*Your instructions*
How many of the lines below include the word "computer"? Only the number should be given.

Provided data below:

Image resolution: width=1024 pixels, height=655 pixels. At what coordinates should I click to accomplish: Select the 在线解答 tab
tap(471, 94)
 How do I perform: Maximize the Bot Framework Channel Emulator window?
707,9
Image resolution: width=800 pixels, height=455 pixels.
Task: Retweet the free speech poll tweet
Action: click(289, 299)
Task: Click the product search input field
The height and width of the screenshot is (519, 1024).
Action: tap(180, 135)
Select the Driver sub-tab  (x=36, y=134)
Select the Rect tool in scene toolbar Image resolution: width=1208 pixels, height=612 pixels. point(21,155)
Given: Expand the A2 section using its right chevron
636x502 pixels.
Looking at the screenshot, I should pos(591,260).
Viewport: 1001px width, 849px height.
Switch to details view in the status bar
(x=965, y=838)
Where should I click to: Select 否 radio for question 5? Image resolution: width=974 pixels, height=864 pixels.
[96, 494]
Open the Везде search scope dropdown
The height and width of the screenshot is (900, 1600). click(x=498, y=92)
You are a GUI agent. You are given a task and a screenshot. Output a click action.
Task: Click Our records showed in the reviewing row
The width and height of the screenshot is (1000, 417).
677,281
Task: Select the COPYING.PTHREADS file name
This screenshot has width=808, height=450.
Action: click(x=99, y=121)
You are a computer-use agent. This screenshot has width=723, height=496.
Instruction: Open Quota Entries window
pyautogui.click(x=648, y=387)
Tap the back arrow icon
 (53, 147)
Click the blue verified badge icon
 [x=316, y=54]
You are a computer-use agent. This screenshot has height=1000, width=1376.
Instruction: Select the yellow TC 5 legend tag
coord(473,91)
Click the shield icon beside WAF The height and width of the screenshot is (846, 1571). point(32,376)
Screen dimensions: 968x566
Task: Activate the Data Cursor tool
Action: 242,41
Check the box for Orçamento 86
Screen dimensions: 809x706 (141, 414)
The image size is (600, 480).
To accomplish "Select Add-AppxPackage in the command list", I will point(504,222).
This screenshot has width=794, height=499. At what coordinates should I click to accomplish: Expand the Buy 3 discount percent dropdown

End of Provided data.

*Exercise output*
2